**** Records for processing ****
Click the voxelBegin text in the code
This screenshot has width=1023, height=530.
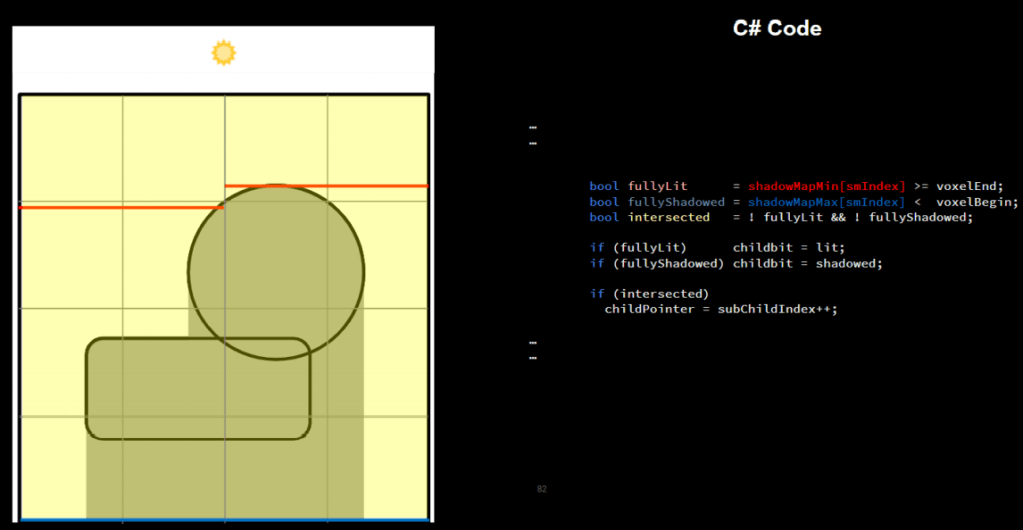click(977, 202)
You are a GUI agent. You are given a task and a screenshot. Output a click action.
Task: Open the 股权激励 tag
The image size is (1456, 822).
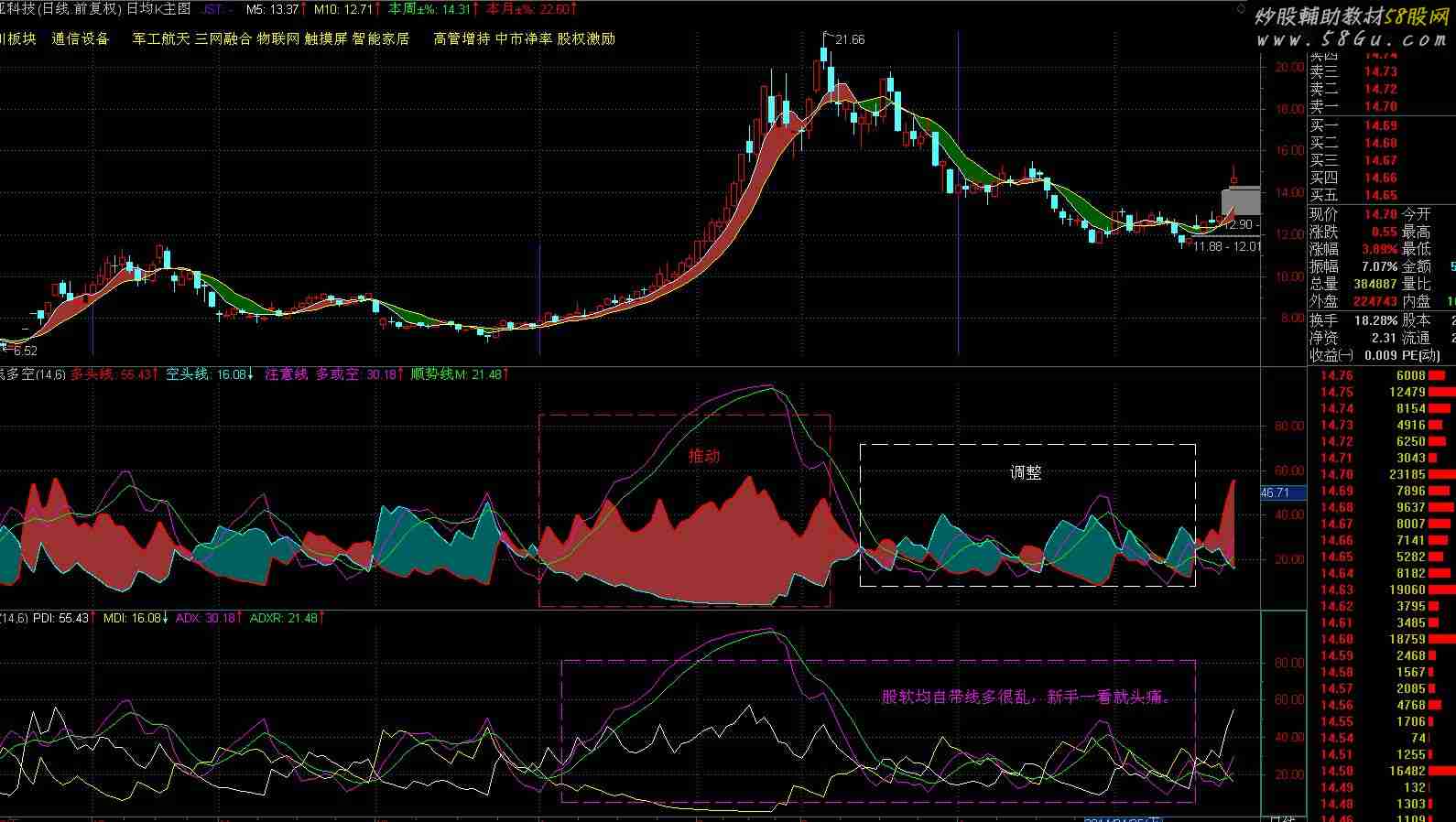click(586, 38)
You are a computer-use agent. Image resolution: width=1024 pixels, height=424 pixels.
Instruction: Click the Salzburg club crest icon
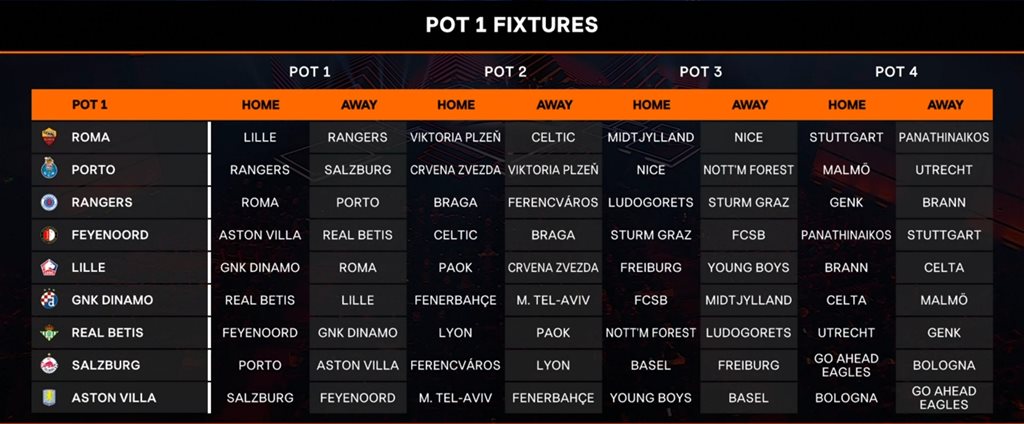(x=49, y=365)
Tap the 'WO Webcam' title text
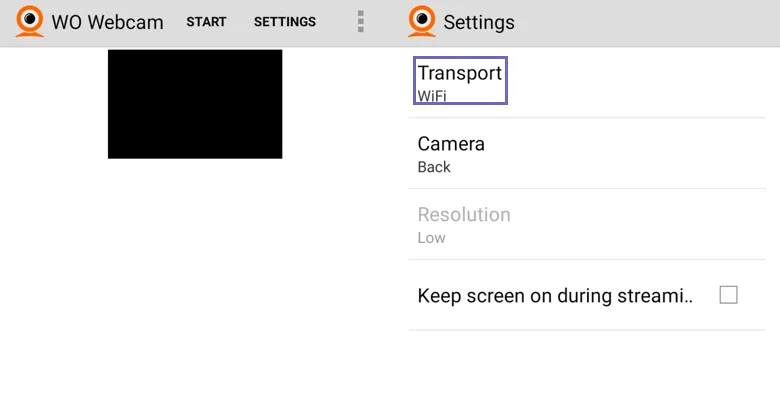The height and width of the screenshot is (399, 780). 107,22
****
Exercise directions
Show all lines in the records above that hold "agent".

Output for this exercise
You are a GUI agent. You are given a task and a screenshot. Output a click action.
You are a computer-use agent. Image resolution: width=1024 pixels, height=424 pixels.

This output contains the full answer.